The Dorothy Column: The Scandal of the Works of Mercy

Reprinted from The Common Good, No 39, Advent 2006
Dorothy Day

The Spiritual Works of Mercy are: to admonish the sinner, to instruct the ignorant, to counsel the doubtful, to comfort the sorrowful, to bear wrongs patiently, to forgive all injuries, and to pray for the living and the dead.

The Corporal Works of Mercy are to feed the hungry, to give drink to the thirsty, to clothe the naked, to ransom the captive, to harbour the harbourless, to visit the sick and to bury the dead.

When Peter Maurin talked about the necessity of practising the Works of Mercy, he meant all of them.
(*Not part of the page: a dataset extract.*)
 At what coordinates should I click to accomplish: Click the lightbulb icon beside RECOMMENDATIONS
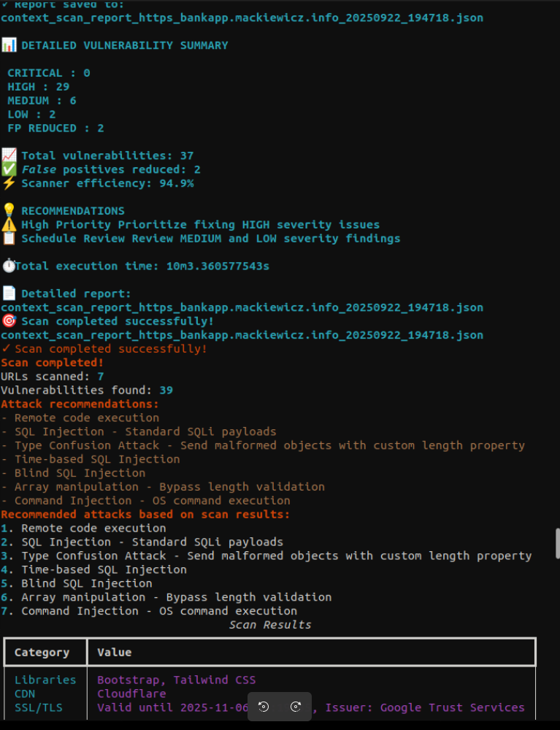click(x=9, y=211)
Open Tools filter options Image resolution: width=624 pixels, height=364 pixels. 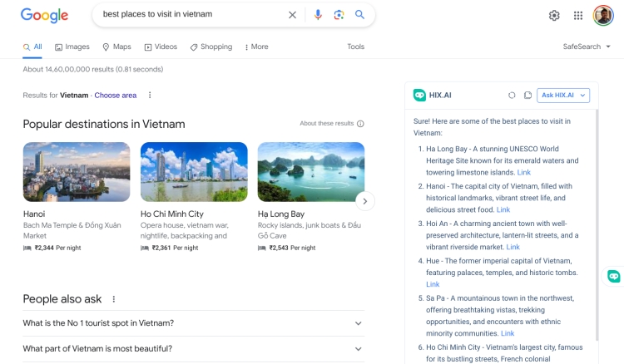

He envisaged Houses of Hospitality in poor parishes in every city of the country where these precepts of Our Lord could be put into effect. He pointed out that we have turned to state responsibility through home relief, social legislation and social security and that we no longer practise personal responsibility, but are repeating the words of the first murderer, ‘Am I my brother’s keeper?’

The Works of Mercy are a wonderful stimulus to our growth in faith as well as love. Our faith is taxed to the utmost and so grows through this strain put upon it. It is pruned again and again and springs up bearing much fruit. For anyone starting to live literally the words of the Fathers of the Church, ‘The bread you retain belongs to the hungry; the dress you lock up is the property of the naked; what is superfluous for one’s need is to be regarded as plunder if one retains it for oneself,’ there is always a trial ahead. ‘Our faith, more precious than gold, must be tried by fire.’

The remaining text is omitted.